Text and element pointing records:
· · ·

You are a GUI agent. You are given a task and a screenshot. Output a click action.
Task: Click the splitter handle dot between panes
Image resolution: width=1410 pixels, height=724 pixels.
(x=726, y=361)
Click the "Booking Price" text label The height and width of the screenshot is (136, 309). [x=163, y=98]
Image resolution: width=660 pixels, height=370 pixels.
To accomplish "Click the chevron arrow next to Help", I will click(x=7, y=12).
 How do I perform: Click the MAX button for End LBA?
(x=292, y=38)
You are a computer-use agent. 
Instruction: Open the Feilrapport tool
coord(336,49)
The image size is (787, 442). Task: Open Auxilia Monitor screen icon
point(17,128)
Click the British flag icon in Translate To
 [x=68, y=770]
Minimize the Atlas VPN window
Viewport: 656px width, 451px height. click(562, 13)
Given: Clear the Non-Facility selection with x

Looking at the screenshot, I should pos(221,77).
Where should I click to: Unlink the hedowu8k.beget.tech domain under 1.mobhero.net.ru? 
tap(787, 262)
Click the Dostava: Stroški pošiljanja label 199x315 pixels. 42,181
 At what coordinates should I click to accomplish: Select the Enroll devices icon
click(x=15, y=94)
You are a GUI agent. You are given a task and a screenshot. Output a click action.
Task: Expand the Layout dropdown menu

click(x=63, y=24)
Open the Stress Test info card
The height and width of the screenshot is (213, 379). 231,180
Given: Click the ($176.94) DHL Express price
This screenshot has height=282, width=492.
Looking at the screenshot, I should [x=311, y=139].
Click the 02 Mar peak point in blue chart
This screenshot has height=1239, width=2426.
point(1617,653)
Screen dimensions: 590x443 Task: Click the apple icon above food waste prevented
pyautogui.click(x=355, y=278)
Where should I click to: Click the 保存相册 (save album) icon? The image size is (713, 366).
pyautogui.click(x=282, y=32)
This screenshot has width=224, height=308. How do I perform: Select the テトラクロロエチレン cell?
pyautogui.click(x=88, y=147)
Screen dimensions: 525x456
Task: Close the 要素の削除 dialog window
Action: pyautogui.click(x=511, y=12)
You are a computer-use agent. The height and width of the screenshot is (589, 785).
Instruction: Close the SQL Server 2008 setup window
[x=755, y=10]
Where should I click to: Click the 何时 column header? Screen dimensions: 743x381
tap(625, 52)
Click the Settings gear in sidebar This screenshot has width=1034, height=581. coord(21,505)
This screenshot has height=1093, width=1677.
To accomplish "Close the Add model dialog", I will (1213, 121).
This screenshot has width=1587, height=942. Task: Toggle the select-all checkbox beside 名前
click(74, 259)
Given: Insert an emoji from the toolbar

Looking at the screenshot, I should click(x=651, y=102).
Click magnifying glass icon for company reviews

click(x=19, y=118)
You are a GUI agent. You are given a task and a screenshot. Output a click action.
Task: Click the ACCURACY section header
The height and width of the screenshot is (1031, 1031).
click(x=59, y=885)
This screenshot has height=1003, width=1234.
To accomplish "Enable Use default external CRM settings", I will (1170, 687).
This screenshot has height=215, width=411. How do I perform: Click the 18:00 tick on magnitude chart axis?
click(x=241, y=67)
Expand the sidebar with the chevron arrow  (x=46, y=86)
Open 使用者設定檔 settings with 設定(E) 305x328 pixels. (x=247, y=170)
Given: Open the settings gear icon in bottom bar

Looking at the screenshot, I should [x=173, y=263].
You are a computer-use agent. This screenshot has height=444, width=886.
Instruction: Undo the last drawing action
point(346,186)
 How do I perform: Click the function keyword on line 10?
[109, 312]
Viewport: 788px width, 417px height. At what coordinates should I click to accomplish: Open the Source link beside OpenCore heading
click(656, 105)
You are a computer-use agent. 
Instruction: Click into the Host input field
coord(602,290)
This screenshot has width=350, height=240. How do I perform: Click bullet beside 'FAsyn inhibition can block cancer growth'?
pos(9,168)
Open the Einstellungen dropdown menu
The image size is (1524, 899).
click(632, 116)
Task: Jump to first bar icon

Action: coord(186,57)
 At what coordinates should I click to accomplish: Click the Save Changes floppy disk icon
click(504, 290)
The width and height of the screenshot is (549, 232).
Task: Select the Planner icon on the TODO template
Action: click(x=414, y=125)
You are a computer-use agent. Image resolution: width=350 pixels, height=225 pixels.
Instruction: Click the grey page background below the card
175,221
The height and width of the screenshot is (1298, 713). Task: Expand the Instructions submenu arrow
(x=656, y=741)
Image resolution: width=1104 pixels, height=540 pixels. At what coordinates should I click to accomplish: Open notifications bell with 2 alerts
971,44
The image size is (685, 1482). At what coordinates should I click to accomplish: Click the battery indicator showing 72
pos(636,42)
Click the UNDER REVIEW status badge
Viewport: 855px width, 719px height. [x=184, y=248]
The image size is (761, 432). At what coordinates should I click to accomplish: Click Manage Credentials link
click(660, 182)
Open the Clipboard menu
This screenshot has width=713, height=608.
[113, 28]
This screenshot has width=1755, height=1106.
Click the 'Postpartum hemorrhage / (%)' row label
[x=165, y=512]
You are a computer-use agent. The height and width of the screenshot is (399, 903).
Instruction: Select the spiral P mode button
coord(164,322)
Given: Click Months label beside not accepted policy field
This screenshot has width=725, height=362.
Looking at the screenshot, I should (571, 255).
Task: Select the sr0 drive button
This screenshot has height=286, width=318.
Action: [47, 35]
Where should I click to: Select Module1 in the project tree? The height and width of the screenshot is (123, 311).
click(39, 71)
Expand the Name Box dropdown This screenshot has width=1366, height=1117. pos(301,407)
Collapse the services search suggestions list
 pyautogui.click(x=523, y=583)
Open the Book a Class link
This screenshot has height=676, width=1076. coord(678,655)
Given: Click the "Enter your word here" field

· · ·

* _Aim of the exercise_: Convert the lines above into a JSON list of strings, one string per line, leaving out blank lines.

* _Expected answer_:
[
  "You are a GUI agent. You are given a task and a screenshot. Output a click action.",
  "Task: Click the splitter handle dot between panes",
  "Image resolution: width=1410 pixels, height=724 pixels.",
  "(x=726, y=361)",
  "Click the \"Booking Price\" text label The height and width of the screenshot is (136, 309). [x=163, y=98]",
  "Image resolution: width=660 pixels, height=370 pixels.",
  "To accomplish \"Click the chevron arrow next to Help\", I will click(x=7, y=12).",
  " How do I perform: Click the MAX button for End LBA?",
  "(x=292, y=38)",
  "You are a computer-use agent. ",
  "Instruction: Open the Feilrapport tool",
  "coord(336,49)",
  "The image size is (787, 442). Task: Open Auxilia Monitor screen icon",
  "point(17,128)",
  "Click the British flag icon in Translate To",
  " [x=68, y=770]",
  "Minimize the Atlas VPN window",
  "Viewport: 656px width, 451px height. click(562, 13)",
  "Given: Clear the Non-Facility selection with x",
  "Looking at the screenshot, I should pos(221,77).",
  "Where should I click to: Unlink the hedowu8k.beget.tech domain under 1.mobhero.net.ru? ",
  "tap(787, 262)",
  "Click the Dostava: Stroški pošiljanja label 199x315 pixels. 42,181",
  " At what coordinates should I click to accomplish: Select the Enroll devices icon",
  "click(x=15, y=94)",
  "You are a GUI agent. You are given a task and a screenshot. Output a click action.",
  "Task: Expand the Layout dropdown menu",
  "click(x=63, y=24)",
  "Open the Stress Test info card",
  "The height and width of the screenshot is (213, 379). 231,180",
  "Given: Click the ($176.94) DHL Express price",
  "This screenshot has height=282, width=492.",
  "Looking at the screenshot, I should [x=311, y=139].",
  "Click the 02 Mar peak point in blue chart",
  "This screenshot has height=1239, width=2426.",
  "point(1617,653)",
  "Screen dimensions: 590x443 Task: Click the apple icon above food waste prevented",
  "pyautogui.click(x=355, y=278)",
  "Where should I click to: Click the 保存相册 (save album) icon? The image size is (713, 366).",
  "pyautogui.click(x=282, y=32)",
  "This screenshot has width=224, height=308. How do I perform: Select the テトラクロロエチレン cell?",
  "pyautogui.click(x=88, y=147)",
  "Screen dimensions: 525x456",
  "Task: Close the 要素の削除 dialog window",
  "Action: pyautogui.click(x=511, y=12)",
  "You are a computer-use agent. The height and width of the screenshot is (589, 785).",
  "Instruction: Close the SQL Server 2008 setup window",
  "[x=755, y=10]",
  "Where should I click to: Click the 何时 column header? Screen dimensions: 743x381",
  "tap(625, 52)",
  "Click the Settings gear in sidebar This screenshot has width=1034, height=581. coord(21,505)",
  "This screenshot has height=1093, width=1677.",
  "To accomplish \"Close the Add model dialog\", I will (1213, 121).",
  "This screenshot has width=1587, height=942. Task: Toggle the select-all checkbox beside 名前",
  "click(74, 259)",
  "Given: Insert an emoji from the toolbar",
  "Looking at the screenshot, I should click(x=651, y=102).",
  "Click magnifying glass icon for company reviews",
  "click(x=19, y=118)",
  "You are a GUI agent. You are given a task and a screenshot. Output a click action.",
  "Task: Click the ACCURACY section header",
  "The height and width of the screenshot is (1031, 1031).",
  "click(x=59, y=885)",
  "This screenshot has height=1003, width=1234.",
  "To accomplish \"Enable Use default external CRM settings\", I will (1170, 687).",
  "This screenshot has height=215, width=411. How do I perform: Click the 18:00 tick on magnitude chart axis?",
  "click(x=241, y=67)",
  "Expand the sidebar with the chevron arrow  (x=46, y=86)",
  "Open 使用者設定檔 settings with 設定(E) 305x328 pixels. (x=247, y=170)",
  "Given: Open the settings gear icon in bottom bar",
  "Looking at the screenshot, I should [x=173, y=263].",
  "You are a computer-use agent. This screenshot has height=444, width=886.",
  "Instruction: Undo the last drawing action",
  "point(346,186)",
  " How do I perform: Click the function keyword on line 10?",
  "[109, 312]",
  "Viewport: 788px width, 417px height. At what coordinates should I click to accomplish: Open the Source link beside OpenCore heading",
  "click(656, 105)",
  "You are a computer-use agent. ",
  "Instruction: Click into the Host input field",
  "coord(602,290)",
  "This screenshot has width=350, height=240. How do I perform: Click bullet beside 'FAsyn inhibition can block cancer growth'?",
  "pos(9,168)",
  "Open the Einstellungen dropdown menu",
  "The image size is (1524, 899).",
  "click(632, 116)",
  "Task: Jump to first bar icon",
  "Action: coord(186,57)",
  " At what coordinates should I click to accomplish: Click the Save Changes floppy disk icon",
  "click(504, 290)",
  "The width and height of the screenshot is (549, 232).",
  "Task: Select the Planner icon on the TODO template",
  "Action: click(x=414, y=125)",
  "You are a computer-use agent. Image resolution: width=350 pixels, height=225 pixels.",
  "Instruction: Click the grey page background below the card",
  "175,221",
  "The height and width of the screenshot is (1298, 713). Task: Expand the Instructions submenu arrow",
  "(x=656, y=741)",
  "Image resolution: width=1104 pixels, height=540 pixels. At what coordinates should I click to accomplish: Open notifications bell with 2 alerts",
  "971,44",
  "The image size is (685, 1482). At what coordinates should I click to accomplish: Click the battery indicator showing 72",
  "pos(636,42)",
  "Click the UNDER REVIEW status badge",
  "Viewport: 855px width, 719px height. [x=184, y=248]",
  "The image size is (761, 432). At what coordinates should I click to accomplish: Click Manage Credentials link",
  "click(660, 182)",
  "Open the Clipboard menu",
  "This screenshot has width=713, height=608.",
  "[113, 28]",
  "This screenshot has width=1755, height=1106.",
  "Click the 'Postpartum hemorrhage / (%)' row label",
  "[x=165, y=512]",
  "You are a computer-use agent. The height and width of the screenshot is (399, 903).",
  "Instruction: Select the spiral P mode button",
  "coord(164,322)",
  "Given: Click Months label beside not accepted policy field",
  "This screenshot has width=725, height=362.",
  "Looking at the screenshot, I should (571, 255).",
  "Task: Select the sr0 drive button",
  "This screenshot has height=286, width=318.",
  "Action: [47, 35]",
  "Where should I click to: Select Module1 in the project tree? The height and width of the screenshot is (123, 311).",
  "click(39, 71)",
  "Expand the Name Box dropdown This screenshot has width=1366, height=1117. pos(301,407)",
  "Collapse the services search suggestions list",
  " pyautogui.click(x=523, y=583)",
  "Open the Book a Class link",
  "This screenshot has height=676, width=1076. coord(678,655)",
  "Given: Click the \"Enter your word here\" field"
]